Report the number of lines in the records below that hold "screenshot", and leave out everything else.

### GIVEN INFORMATION

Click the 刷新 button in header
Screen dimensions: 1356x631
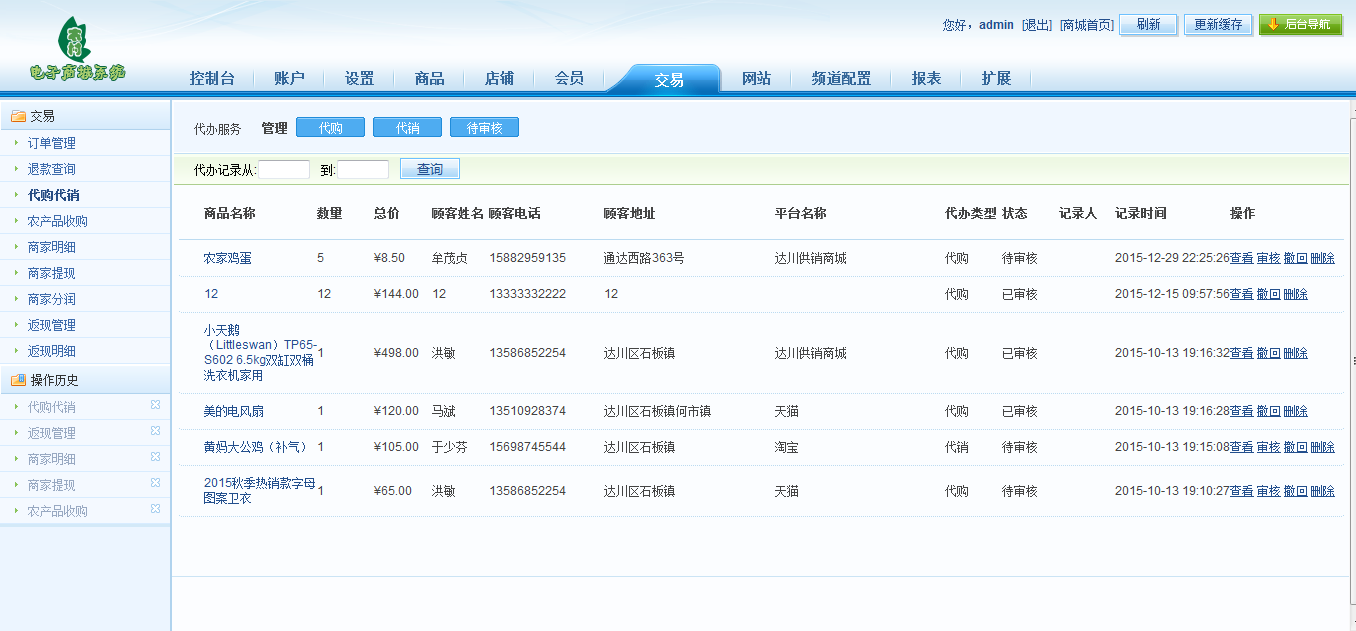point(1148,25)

######
### GIVEN INFORMATION

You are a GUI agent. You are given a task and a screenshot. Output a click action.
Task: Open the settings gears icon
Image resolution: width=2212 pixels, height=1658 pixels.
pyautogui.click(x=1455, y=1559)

######
### GIVEN INFORMATION

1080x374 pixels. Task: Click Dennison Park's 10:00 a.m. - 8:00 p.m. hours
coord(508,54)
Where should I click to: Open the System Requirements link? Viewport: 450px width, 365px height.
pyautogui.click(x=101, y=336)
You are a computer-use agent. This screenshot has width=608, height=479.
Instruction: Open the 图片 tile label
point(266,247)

######

- _RESPONSE_
2